It’s also impossible to overstate how much trouble you’re in. Federal agents, apparently convinced that you’ve used performance-enhancing drugs (PEDs), are hot on your trail. These sorts of accusations have haunted you since you won your first Tour de France, but they got a lot scarier in May, when your former teammate Floyd Landis went public with some pretty damning claims about you.
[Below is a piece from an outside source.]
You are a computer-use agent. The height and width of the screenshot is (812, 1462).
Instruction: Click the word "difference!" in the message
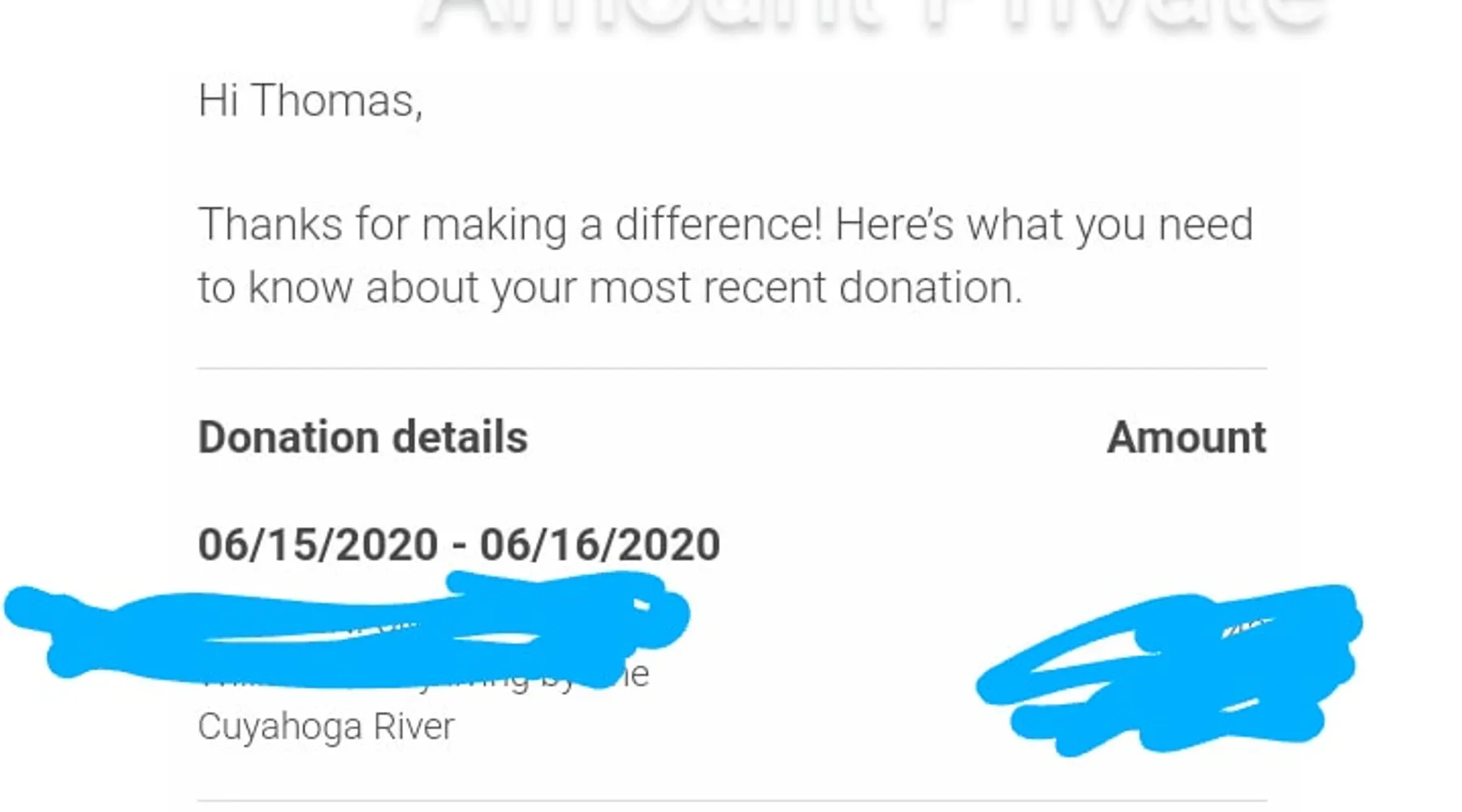tap(719, 225)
As I’m sure you know, Roger Clemens and Barry Bonds go on trial in federal court next year for lying to Congress and a federal grand jury about their use of PEDs. To be clear: They’re not in trouble for using drugs but for lying about using them—in particular, lying to people who workfor the federal government. Sure, that seems ridiculous. I mean, members of Congress and federal investigators lie all the time, right? But they’re the feds, and they make the rules. So if a federal agent darkens your Austin door in the near future and asks, “Have you ever used PEDs?” here’s my advice:
Tell the truth.
Now, you can, and you probably will, give some version of the answer you’ve given since 1999, which is, “I can only assert my innocence. I’ve never tested positive; I’ve never been caught with anything.” All through your career you denied and denied and denied as you were tested and tested and tested, arguably the most tested athlete in history. You did it again at this year’s Tour de France. “As long as I live,” you declared, “I will deny it.”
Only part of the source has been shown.